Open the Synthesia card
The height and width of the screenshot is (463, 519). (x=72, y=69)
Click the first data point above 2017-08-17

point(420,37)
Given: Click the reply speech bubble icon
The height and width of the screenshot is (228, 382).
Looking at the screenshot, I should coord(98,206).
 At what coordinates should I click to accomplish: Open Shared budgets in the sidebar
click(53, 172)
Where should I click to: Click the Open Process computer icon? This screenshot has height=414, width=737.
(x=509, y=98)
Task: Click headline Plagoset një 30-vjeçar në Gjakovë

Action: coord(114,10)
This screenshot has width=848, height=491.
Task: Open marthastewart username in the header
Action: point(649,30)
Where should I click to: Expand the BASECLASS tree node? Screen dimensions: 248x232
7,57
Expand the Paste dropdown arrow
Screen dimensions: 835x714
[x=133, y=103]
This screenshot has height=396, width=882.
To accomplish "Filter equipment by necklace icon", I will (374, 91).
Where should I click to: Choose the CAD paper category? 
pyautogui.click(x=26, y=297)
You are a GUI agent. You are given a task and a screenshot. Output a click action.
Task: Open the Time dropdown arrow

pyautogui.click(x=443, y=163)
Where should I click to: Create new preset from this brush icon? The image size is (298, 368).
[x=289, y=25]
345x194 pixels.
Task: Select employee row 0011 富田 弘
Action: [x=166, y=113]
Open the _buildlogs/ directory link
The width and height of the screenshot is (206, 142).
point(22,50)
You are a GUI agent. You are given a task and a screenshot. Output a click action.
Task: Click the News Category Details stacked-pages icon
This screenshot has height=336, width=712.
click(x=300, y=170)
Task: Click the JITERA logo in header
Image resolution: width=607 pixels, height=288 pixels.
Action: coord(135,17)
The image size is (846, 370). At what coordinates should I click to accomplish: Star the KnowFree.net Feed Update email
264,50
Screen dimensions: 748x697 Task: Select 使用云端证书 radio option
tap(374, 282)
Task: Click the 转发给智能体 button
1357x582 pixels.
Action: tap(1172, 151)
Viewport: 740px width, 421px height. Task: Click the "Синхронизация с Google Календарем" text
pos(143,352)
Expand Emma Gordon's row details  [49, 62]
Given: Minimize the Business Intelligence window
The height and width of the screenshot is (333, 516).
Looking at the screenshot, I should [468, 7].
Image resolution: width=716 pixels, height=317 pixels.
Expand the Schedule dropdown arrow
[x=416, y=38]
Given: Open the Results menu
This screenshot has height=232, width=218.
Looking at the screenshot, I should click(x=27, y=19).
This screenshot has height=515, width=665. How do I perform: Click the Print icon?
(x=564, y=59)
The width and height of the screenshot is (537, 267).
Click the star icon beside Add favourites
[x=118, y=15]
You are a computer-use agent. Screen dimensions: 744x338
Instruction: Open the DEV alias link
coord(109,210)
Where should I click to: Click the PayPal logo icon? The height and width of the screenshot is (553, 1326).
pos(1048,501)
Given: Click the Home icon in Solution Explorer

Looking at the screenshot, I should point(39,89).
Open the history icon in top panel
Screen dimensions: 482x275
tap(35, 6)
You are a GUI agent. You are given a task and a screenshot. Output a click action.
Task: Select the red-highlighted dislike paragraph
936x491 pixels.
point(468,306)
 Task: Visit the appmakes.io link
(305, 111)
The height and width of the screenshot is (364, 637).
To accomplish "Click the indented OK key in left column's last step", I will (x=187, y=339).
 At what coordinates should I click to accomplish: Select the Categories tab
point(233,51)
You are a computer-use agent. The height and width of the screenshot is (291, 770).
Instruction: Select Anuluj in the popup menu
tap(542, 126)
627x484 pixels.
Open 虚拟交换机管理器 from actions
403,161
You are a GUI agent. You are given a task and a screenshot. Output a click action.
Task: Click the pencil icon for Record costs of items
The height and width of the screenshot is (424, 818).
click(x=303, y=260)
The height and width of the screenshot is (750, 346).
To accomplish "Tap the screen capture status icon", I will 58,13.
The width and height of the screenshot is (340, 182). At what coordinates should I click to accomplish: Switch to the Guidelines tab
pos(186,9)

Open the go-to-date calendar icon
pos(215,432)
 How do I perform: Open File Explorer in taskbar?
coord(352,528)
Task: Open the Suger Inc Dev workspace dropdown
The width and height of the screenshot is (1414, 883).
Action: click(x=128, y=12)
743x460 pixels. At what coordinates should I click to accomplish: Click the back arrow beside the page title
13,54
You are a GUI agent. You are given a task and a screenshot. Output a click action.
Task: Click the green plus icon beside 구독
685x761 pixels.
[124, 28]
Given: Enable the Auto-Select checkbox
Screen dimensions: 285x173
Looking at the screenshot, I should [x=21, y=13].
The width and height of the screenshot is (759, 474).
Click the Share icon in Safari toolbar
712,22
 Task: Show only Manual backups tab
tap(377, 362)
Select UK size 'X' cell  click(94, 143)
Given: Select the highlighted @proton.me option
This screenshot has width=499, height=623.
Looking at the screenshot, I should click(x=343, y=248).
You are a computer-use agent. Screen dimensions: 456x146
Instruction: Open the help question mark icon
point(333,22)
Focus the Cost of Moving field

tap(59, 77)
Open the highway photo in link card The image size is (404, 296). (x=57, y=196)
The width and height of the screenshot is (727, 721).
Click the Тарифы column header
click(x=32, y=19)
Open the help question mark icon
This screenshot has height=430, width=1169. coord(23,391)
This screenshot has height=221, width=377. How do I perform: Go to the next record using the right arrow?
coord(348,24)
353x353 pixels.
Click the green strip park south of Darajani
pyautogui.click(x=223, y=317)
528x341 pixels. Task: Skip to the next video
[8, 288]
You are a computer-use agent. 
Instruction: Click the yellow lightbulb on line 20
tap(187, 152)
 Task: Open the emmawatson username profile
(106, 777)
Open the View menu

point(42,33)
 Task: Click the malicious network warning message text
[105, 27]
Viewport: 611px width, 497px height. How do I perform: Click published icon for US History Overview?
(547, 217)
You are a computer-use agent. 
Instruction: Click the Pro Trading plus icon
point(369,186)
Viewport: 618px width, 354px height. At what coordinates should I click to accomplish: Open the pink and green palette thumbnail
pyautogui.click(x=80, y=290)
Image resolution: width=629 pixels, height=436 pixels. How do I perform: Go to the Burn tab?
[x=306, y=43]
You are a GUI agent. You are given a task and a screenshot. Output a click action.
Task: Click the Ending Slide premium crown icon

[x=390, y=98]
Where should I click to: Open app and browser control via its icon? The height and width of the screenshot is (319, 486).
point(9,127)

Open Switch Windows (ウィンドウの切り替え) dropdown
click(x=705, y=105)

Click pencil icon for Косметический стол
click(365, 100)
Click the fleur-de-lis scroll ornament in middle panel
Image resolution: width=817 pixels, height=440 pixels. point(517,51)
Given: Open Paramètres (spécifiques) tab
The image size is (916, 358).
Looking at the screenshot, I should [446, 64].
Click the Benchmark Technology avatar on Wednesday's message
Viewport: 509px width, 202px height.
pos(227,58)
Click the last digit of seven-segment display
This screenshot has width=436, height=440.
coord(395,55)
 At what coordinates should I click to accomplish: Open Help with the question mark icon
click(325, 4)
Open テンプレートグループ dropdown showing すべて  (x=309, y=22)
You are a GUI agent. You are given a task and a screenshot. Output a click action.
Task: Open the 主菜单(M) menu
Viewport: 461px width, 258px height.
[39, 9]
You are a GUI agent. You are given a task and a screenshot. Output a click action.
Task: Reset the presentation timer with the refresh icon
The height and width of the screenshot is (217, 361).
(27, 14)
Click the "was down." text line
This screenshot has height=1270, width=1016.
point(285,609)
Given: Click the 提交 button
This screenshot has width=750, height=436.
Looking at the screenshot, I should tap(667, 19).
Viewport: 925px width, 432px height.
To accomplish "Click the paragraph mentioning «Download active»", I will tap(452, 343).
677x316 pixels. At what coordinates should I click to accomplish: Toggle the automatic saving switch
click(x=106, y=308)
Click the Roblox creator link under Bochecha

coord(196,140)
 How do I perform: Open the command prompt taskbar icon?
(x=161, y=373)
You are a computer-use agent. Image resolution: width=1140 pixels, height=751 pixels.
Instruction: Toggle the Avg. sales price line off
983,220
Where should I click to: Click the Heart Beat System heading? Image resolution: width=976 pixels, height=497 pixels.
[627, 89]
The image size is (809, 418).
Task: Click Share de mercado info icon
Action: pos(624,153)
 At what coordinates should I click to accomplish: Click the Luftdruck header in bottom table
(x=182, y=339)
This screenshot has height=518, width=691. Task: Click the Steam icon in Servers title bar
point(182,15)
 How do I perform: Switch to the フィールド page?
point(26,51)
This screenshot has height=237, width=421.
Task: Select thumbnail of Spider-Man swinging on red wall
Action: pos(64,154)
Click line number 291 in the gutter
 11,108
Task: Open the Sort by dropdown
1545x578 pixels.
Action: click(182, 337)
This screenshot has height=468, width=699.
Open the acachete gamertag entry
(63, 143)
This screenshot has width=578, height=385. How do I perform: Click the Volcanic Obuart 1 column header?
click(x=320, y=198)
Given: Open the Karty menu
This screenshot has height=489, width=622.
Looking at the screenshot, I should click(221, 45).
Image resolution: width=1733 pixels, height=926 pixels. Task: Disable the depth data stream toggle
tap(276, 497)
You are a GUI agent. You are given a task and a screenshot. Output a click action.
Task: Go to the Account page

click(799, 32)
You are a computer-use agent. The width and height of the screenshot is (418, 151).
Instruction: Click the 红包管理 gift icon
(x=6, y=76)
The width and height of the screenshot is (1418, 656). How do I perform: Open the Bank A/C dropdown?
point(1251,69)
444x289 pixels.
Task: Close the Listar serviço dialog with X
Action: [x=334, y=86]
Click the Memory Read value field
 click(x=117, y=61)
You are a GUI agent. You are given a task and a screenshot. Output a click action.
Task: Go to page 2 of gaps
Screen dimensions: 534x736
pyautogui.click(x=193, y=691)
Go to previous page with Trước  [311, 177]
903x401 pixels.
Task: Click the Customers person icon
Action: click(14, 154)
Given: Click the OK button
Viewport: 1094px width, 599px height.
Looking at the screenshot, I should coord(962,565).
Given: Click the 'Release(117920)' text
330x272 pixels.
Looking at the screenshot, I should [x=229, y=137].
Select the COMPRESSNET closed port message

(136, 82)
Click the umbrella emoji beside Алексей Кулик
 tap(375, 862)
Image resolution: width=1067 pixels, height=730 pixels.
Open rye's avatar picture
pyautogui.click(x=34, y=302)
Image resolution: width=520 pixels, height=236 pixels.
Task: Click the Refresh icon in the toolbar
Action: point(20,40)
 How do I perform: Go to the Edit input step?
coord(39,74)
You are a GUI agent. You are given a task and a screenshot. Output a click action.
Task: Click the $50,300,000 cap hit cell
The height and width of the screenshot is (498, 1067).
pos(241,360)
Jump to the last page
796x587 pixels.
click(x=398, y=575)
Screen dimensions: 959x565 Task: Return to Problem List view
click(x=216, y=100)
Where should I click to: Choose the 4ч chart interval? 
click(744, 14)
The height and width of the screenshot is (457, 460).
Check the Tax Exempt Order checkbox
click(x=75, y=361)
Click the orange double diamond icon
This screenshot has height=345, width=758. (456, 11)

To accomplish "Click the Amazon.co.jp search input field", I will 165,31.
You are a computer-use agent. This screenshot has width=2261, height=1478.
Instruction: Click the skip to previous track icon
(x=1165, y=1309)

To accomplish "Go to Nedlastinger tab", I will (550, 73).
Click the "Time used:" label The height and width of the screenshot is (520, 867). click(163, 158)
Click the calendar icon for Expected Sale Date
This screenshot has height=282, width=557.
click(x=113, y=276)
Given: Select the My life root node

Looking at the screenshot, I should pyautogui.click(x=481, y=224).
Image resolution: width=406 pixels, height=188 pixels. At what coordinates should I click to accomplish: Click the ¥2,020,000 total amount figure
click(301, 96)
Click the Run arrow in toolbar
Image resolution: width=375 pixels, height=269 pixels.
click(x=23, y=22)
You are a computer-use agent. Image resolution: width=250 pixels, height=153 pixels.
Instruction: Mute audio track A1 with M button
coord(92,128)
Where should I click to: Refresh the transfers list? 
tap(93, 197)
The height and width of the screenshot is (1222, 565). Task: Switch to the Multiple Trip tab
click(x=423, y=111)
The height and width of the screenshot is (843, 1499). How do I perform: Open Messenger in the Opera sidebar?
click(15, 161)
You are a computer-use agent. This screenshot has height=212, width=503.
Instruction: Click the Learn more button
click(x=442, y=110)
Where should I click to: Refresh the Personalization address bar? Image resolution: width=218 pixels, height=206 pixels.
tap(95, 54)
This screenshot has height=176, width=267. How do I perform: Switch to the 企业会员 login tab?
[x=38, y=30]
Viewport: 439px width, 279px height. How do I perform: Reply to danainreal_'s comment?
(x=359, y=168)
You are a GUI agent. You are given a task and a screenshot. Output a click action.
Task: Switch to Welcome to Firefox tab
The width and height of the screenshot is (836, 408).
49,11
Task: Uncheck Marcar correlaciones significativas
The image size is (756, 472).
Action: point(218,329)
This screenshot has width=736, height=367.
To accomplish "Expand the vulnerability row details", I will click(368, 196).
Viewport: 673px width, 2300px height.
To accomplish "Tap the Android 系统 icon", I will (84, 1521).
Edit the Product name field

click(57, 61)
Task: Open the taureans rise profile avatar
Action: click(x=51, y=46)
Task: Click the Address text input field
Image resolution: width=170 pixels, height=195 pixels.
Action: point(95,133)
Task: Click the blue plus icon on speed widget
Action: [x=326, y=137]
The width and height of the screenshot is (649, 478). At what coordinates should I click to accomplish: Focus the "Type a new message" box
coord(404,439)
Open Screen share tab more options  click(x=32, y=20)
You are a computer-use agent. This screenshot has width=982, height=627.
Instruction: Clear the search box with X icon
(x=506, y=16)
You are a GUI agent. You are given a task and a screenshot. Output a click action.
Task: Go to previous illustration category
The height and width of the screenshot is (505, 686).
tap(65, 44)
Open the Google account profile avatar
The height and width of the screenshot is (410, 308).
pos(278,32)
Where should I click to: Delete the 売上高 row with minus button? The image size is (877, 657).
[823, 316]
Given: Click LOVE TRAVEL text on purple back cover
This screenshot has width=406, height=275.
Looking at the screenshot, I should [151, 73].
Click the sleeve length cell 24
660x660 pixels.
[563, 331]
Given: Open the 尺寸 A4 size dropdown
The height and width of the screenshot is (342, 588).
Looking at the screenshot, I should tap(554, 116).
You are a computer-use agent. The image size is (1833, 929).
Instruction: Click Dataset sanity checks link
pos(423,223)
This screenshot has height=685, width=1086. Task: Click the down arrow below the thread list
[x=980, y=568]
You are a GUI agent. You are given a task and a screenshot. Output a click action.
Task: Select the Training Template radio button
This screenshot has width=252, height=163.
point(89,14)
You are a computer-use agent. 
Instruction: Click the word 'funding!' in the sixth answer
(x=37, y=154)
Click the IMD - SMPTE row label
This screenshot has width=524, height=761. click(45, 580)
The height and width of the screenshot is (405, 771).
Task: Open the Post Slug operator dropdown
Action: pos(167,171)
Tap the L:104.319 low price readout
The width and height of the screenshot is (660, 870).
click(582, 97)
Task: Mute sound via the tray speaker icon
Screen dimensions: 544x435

◆ ◆ ◆

▸ **Problem statement**
Review the entries above and return every line where "will" appears.

▸ **Response box**
To accomplish "Filter equipment by necklace icon", I will (374, 91).
To accomplish "Click the indented OK key in left column's last step", I will (x=187, y=339).
To accomplish "Tap the screen capture status icon", I will 58,13.
To accomplish "Click the paragraph mentioning «Download active»", I will tap(452, 343).
To accomplish "Click the Amazon.co.jp search input field", I will 165,31.
To accomplish "Go to Nedlastinger tab", I will (550, 73).
To accomplish "Expand the vulnerability row details", I will click(368, 196).
To accomplish "Tap the Android 系统 icon", I will (84, 1521).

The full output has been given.